Ric Lee behind the kit for Ten Years After.
Photo by/copyright Rui M. Leal/Courtesy of Chipster PR
Later, they scored an unlikely hit with the psychedelic/socially conscious “I’d Love to Change the World,” the lead single off the band’s 1971 album A Space in Time and the band’s only Top 40 hit. “Chrysalis [Records] is doing something really nice for the 50th anniversary of that album this year, and it was a watershed for us, especially with Alvin’s writing. He was hitting the peak,” Lee says. “And Clive Davis had signed us to Columbia. He said ‘Give me the material, and I’ll give you a gold album.’ And that’s exactly what happened.”

But so had something else, and that was how the band’s management and label—with presumably some complicit behavior from Alvin Lee—was pushing him as the star/guitar hero of the group, at the expense of the other three members. Ric Lee says things came to a head when the cover of 1969’s Shhh featured only Alvin Lee on the front cover and the group on the back.

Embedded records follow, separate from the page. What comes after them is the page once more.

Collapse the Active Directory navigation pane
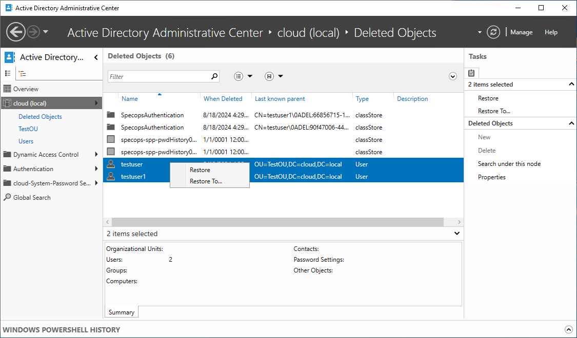577x338 pixels. [x=96, y=57]
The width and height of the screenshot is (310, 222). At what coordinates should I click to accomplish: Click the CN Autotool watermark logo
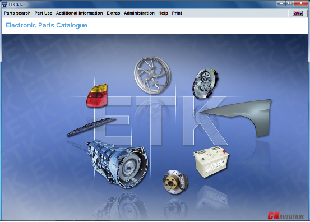286,216
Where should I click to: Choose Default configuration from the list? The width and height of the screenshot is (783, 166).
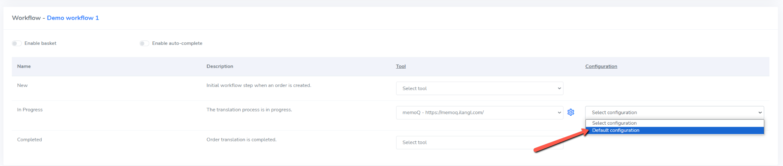pos(675,131)
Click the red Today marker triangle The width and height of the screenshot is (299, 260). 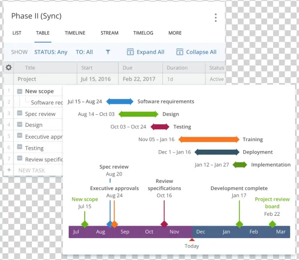(x=192, y=240)
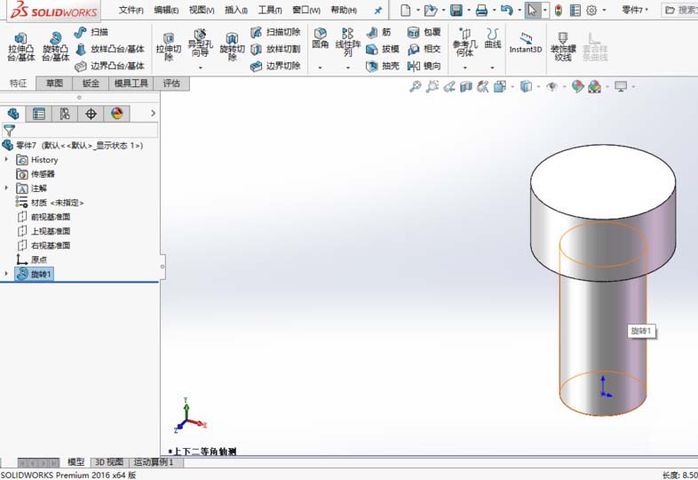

“That kind of upset us, and management were definitely in the vein of pushing Ten Years After as a ‘guitar hero’ band, which I guess we were,” Ric Lee recalls. “But still, the band was the sum of the parts rather than just any one part. Alvin was obviously the star of the show and had a lot of charisma. If you and I were in a room with a few other people having drinks and Alvin walked in, you’d know immediately that he had that something.”

Lee says the band “learned to live with it,” but did successfully push for all the group to do to at least a few of the interviews with the music press. The original quartet broke up in 1974 with one later reunion, but then all four came back from 1988-2003, after which Alvin Lee left (he died in 2013 after complications from surgery).

As for performing in Houston over the years, Ric Lee has one memory that jumps out immediately. But it's a sticky situation. “I do remember Houston! One afternoon, I came out of the shower in the hotel room and went out into the street. And it was so humid, I felt like I was back in the shower again!” he laughs. “I should have just stayed there!”